Gaston DAILLY est musicien. Il est tambour. Mais après quelques jours de guerre, les balles et les obus remplacent les notes de musique. Le 1er septembre 1914, Gaston quitte le 12 RA pour le 55e RA puis, début 1917 il passe au 274e RA. C’est avec ce régiment qu’il part poursuivre la guerre sur un autre front, avec l’Armée d’Orient.

Par le jeu des alliances, la guerre est également internationale, comme elle l’est sur le front de l’Ouest dans la poudrière balkanique. La Roumanie et la Serbie disposent de l’aide de la Russie, de la France, de l’Empire Britannique et de l’Italie, alors que la Bulgarie et l’Autriche-Hongrie disposent du soutien de la Turquie et de l’Allemagne. Au début de l’automne 1918, l’Armée d’Orient du général Franchet-d’Espèrey tente une offensive vers le Nord qui devrait l’amener à Berlin après avoir traversé l’Autriche-Hongrie exsangue.

Franchet-d’Espèrey n’arrive pas à Berlin et Gaston DAILLY ne reviendra jamais à Glisy. Le 12 novembre 1918, Gaston est évacué à l’hôpital de Giurgiu, ville frontalière de la Roumanie avec la Bulgarie, au Sud de Bucarest. Il est malade. La grippe espagnole fait des ravages depuis plusieurs mois, et les organismes épuisés par la guerre ne peuvent pas toujours résister.

Le 3 décembre 1918, Gaston DAILLY meurt à l’infirmerie militaire du 210e Régiment d’Infanterie.

Pour son copain Albert BUFFET, tout s’est arrêté depuis longtemps ! C’est dans le Bois de la Gruerie, en Argonne, qu’il a été déclaré disparu, autour du 7 novembre 1914. D’abord considéré comme blessé et prisonnier possible des Allemands, il a été officiellement déclaré mort au combat près de deux années après la fin de la guerre, personne ne sachant vraiment où repose son corps, ou ce qu’il en reste.

Gaëtan LEFEUVRE s’en est sorti. Démobilisé officiellement en mai 1920, il a été mis à disposition des Chemins de fer dès janvier 1919. Il est resté cheminot toute sa vie. Entre Longueau et Glisy, il n’est jamais parti bien loin. Gaëtan a pu fonder une famille et a eu beaucoup d’enfants. Père de famille nombreuse, il a échappé en 1939 à la mobilisation.

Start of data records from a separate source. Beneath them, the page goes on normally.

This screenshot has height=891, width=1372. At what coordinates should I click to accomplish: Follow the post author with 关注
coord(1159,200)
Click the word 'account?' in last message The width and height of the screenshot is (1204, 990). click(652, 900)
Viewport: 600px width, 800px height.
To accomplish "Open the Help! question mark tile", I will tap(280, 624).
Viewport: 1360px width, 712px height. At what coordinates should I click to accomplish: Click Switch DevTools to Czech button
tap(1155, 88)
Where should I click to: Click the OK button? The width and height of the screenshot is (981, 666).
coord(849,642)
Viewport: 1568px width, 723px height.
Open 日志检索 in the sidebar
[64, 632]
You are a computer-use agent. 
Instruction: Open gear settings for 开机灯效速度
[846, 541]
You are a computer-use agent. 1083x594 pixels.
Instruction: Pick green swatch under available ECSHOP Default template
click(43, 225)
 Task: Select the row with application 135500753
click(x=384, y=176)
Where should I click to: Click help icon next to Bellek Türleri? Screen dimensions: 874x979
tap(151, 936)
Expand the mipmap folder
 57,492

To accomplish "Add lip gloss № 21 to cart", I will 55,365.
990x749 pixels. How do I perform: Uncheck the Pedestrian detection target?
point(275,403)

Le frère aîné de Gaston, Lucien DAILLY, est revenu vivant aussi de la guerre. Blessé à plusieurs reprises, il a été évacué à l’automne 1916 pour néphrite aigüe. Après un long séjour à l’hôpital de Sablé puis à celui du Mans, il a finalement été déclaré « inapte à faire campagne ». Il n’a pas pour autant été réformé, mais a été affecté dans les services auxiliaires du 120e RI. Il n’a été démobilisé qu’en mars 1919. Survivant mais portant le poids terrible de l’absence de son seul frère, mort à l’âge de 26 ans. Lucien DAILLY est mort à Amiens en 1967.

Sur le monument aux morts de Glisy, les noms de 8 morts de la Grande Guerre ont été inscrits par ordre alphabétique. Les deux premiers sont Albert BUFFET et Gaston DAILLY. Les deux copains de la Rue Neuve.

L.J. et X.B.

« De la Somme à Bellefontaine – 22 août 1914 » – recherche collaborative 1891, 1892, 1893 – Département Somme.  Danièle REMY a réalisé la collecte de données pour la commune de Glisy.